A couple of very pushy nuns arrive in New England with plans to build a hospital.  During World War II their hospital in France was saved by the American Army although many soldiers died defending it. To atone for that tragedy they are now committed to building a hospital in a small New England town.  The trouble is that the land that they want is owned by a godless songwriter who would prefer the nuns would just go away.  So begins a battle of wills.

Come to the Stable could have been one sentimental mess of religious garbage but the writers and the director of this film seemed to have enough self control to spare the viewer from the worst.

 

Let's take a quick look at the cast.  Actor Loretta Young a "super catholic" in real life plays one of the nuns.  Young had an affair with Clark Gable on the set of The Call of the Wild which resulted in her giving birth to Gable's child.  Young had the baby placed in an orphanage and later adopted the baby even though she was the birth mother. Yes this is one of the subplots in the Coen Brothers film Hail Caesar

Celeste Holm plays the other nun, scene stealer Elsa Lancester is a painter of religious pictures and character actor Thomas Gomez is the bookie who helps Young raise the money to build the hospital, it's a decent cast.

Also in the film is Hugh Marlowe as the godless songwriter.  Marlowe was one of those working actors who turned up in a lot of films and TV shows.  I'm most familiar with Marlowe as  Dr. Russell Marvin the scientist who battles the space aliens in Ray Harryhausen's science fiction classic Earth Vs. The Flying Saucers.  A final casting note is the appearance of Dooley Wilson in a not insubstantial part.  Wilson is best known as Sam the pianist in Casablanca

 

 The director Henry Koster was an expert at this family entertainment stuff for most of his career. At the end of his career, he directed The Singing Nun, but that Nun movie turned out to be pretty terrible.

This film runs 94 and although I enjoyed it for the most part I certainly didn't want it to be a minute longer.  Come to the Stable was written by Oscar Millard and Sally Benson.

Thursday, February 23, 2023

1951 - NO HIGHWAY IN THE SKY, an excellent aviation drama

James Stewart is an "absent minded professor" type working at a British aviation company.  He discovers that the company's latest model plane has a tail that will literally fall off of the plane after 1400 hours of flight.   While flying to investigate a plane crash in Labrador, Stewart realizes that the plane they are on is probably close to crashing due to stress and fatigue that flying has placed on the plane's tale.  The film involves Stewart's attempts to avoid disaster.

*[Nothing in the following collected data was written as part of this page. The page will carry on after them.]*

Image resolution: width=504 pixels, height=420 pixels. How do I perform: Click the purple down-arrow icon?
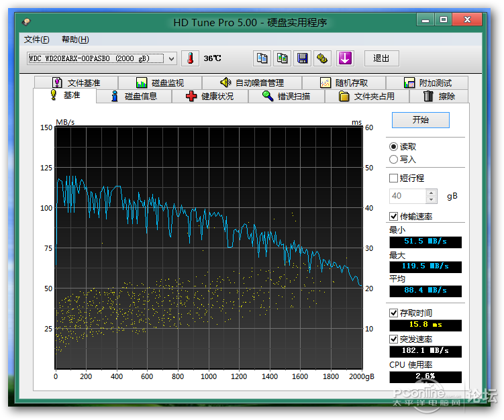point(345,58)
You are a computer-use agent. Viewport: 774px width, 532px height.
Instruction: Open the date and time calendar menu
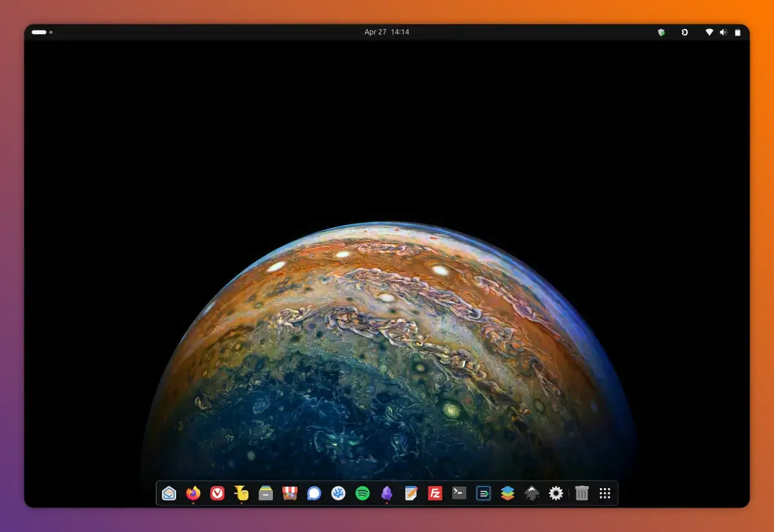point(387,32)
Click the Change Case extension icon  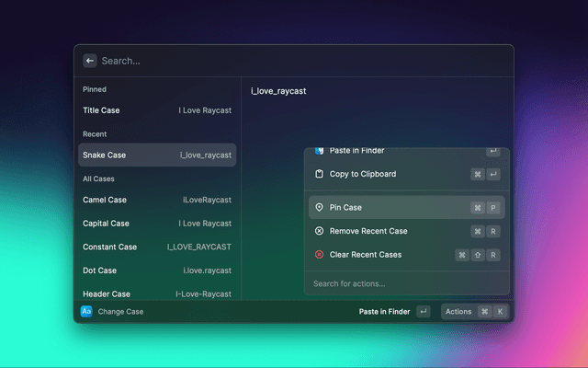(x=86, y=312)
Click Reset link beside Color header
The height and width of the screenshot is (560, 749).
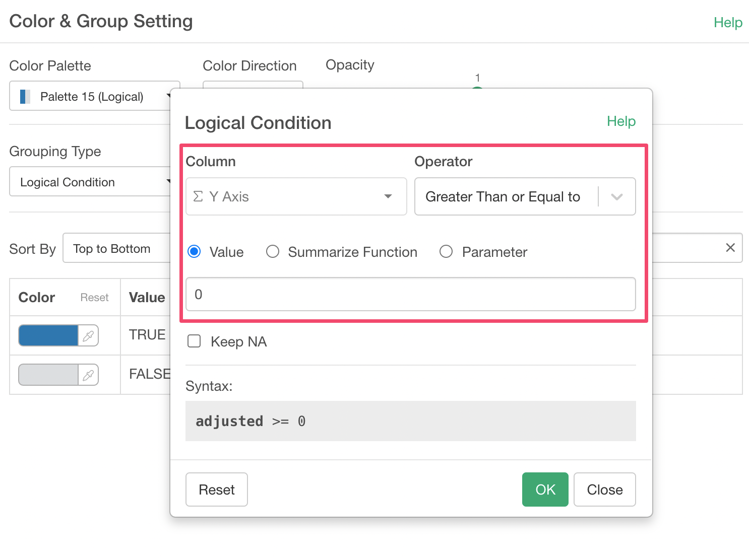coord(94,298)
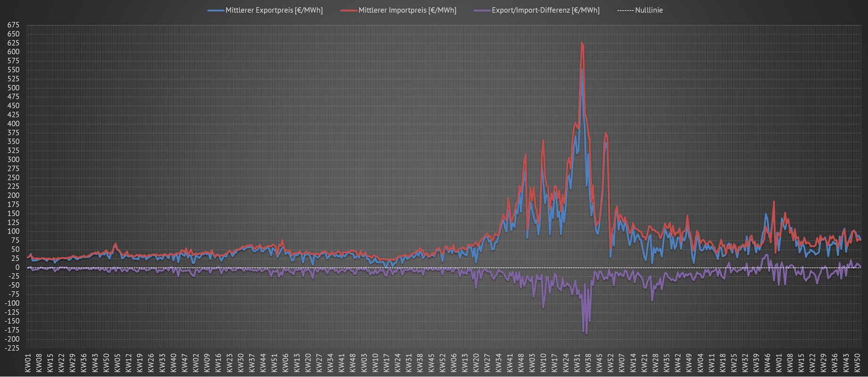This screenshot has width=868, height=377.
Task: Click the 675 label on y-axis
Action: click(x=13, y=25)
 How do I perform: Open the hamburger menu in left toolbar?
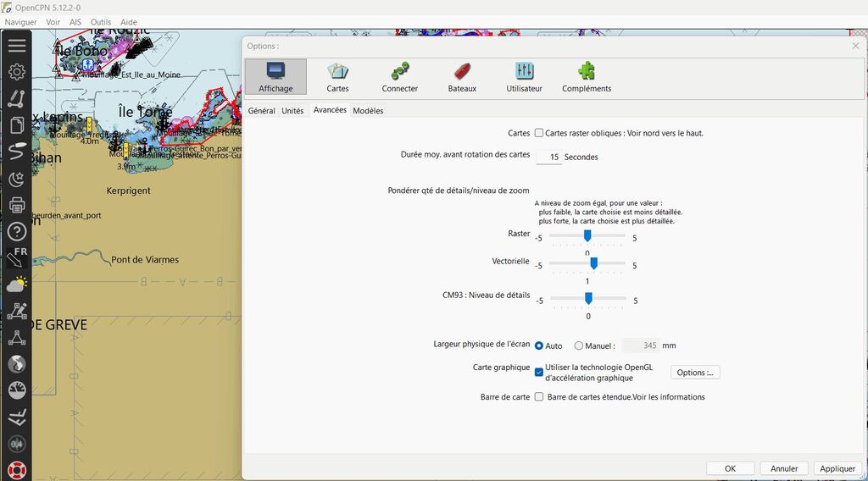[16, 46]
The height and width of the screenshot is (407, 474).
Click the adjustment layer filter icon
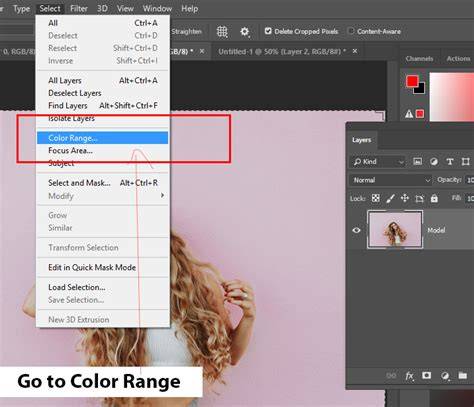[x=434, y=162]
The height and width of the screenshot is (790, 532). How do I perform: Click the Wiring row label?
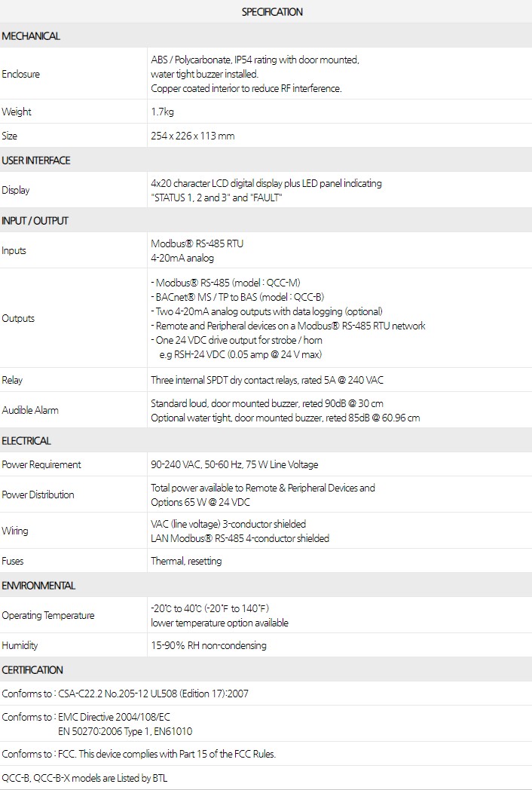click(15, 531)
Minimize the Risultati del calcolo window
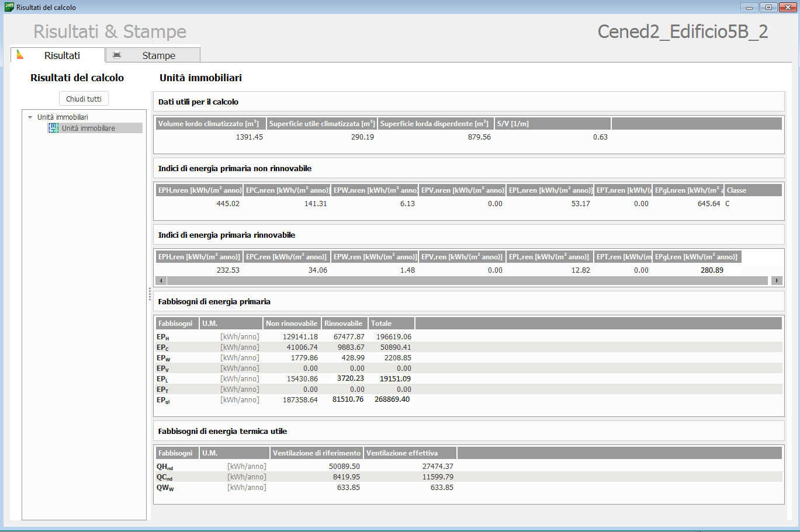 point(749,8)
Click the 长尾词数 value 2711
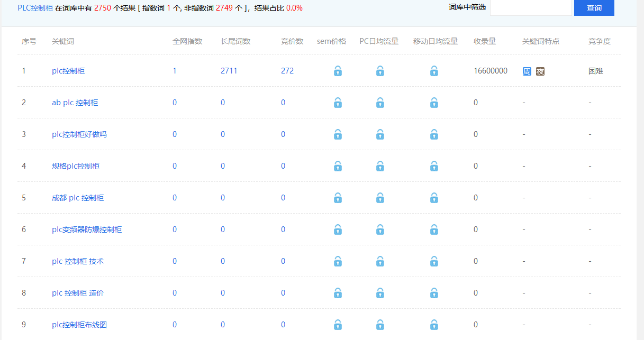 229,71
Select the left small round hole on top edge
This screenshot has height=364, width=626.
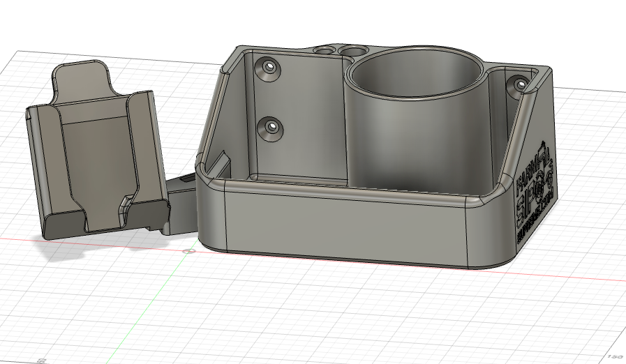coord(325,51)
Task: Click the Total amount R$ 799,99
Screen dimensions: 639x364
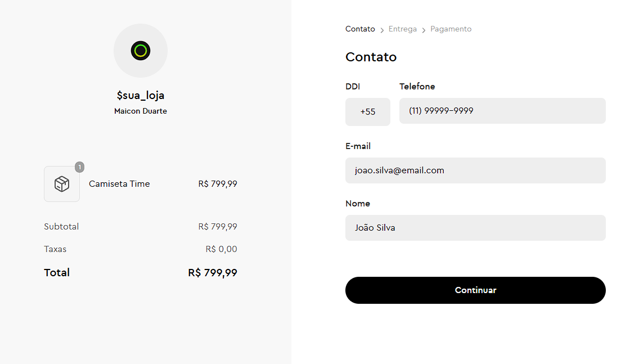Action: 213,273

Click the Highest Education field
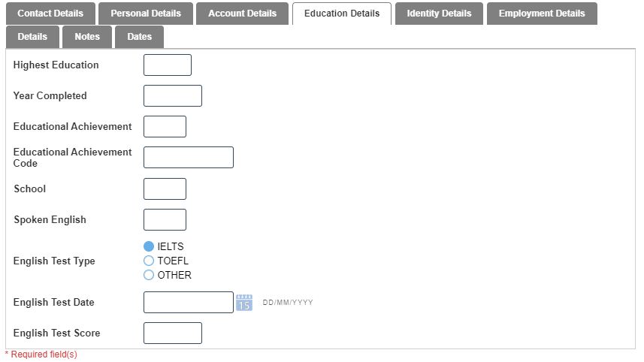click(x=168, y=65)
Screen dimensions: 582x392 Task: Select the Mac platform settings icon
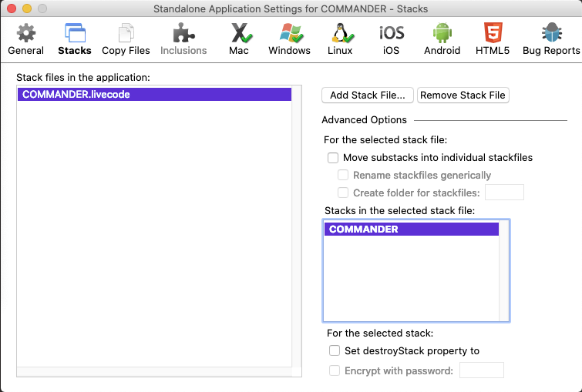(239, 34)
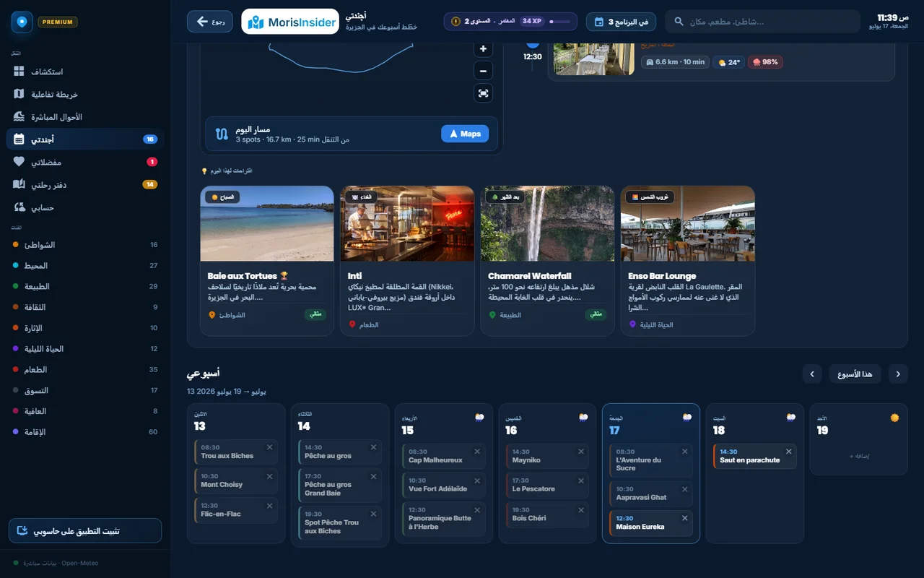Image resolution: width=924 pixels, height=578 pixels.
Task: Click the XP level progress bar
Action: pyautogui.click(x=559, y=22)
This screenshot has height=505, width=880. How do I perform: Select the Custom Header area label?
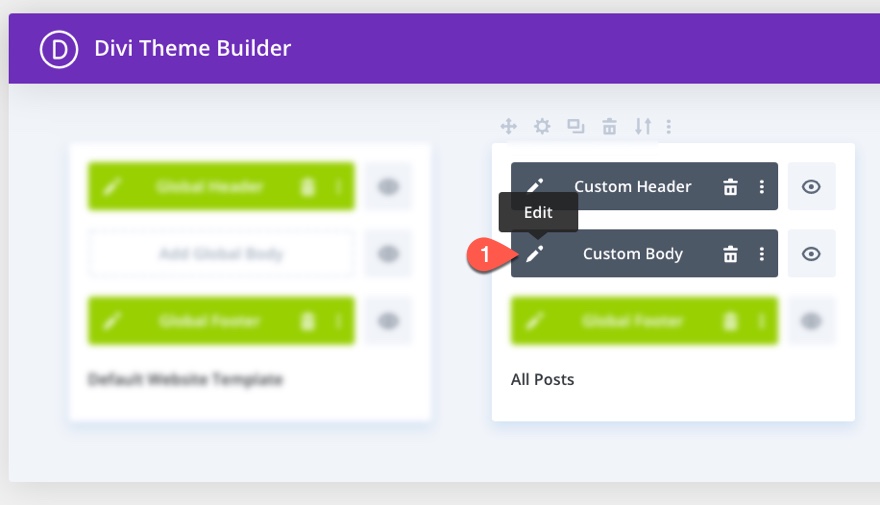pos(632,186)

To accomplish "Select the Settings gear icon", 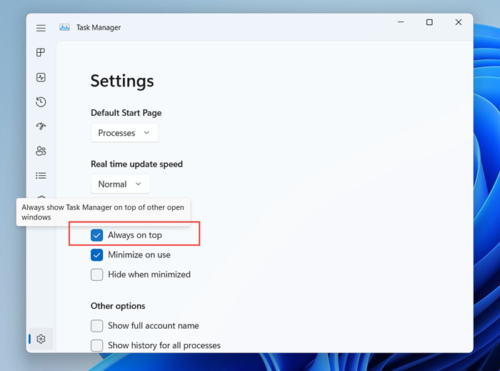I will coord(41,339).
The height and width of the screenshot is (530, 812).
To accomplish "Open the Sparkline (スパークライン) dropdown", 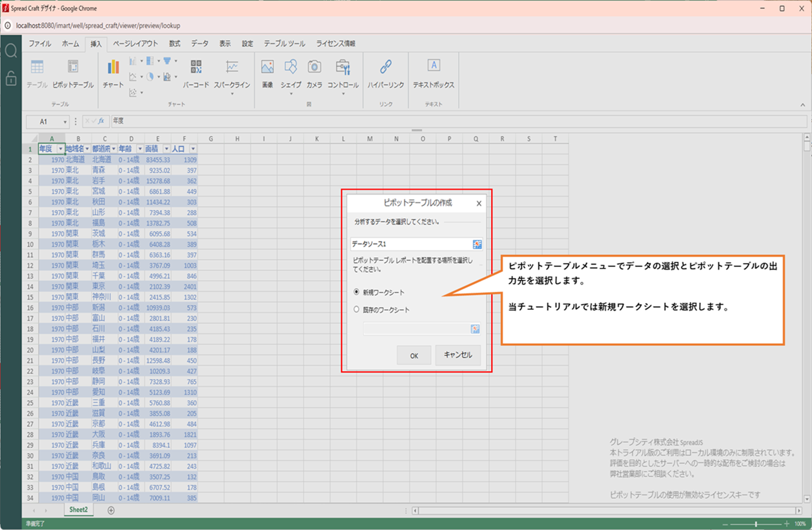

 No Highway In The Sky with the exception of James Stewart, the producer Lewis Leighton, the director Henry Koster and Marlene Dietrich is basically a British film.  It was shot entirely by British technicians in England and features an outstanding cast of British actors such as Glynis Johns, Kenneth More, Jack Hawkins,  Niall MacGinnis and Felix Aylmer.   James Stewart does his usual "aw shucks" acting thing but even if he's played this type of character before he does it very well.  Stewart had been a pilot during World War II so he definitely knew a thing about airplanes.   

 

The film re teamed Stewart with Marlene Dietrich.  They had first worked together in Destry Rides Again, but this time Dietrich's part as a glamorous Hollywood star seems more a supporting role.  Glynis Johns is really the female lead.

 

This is commercial film making at it's very best.  A good story, a great cast and a top notch production team.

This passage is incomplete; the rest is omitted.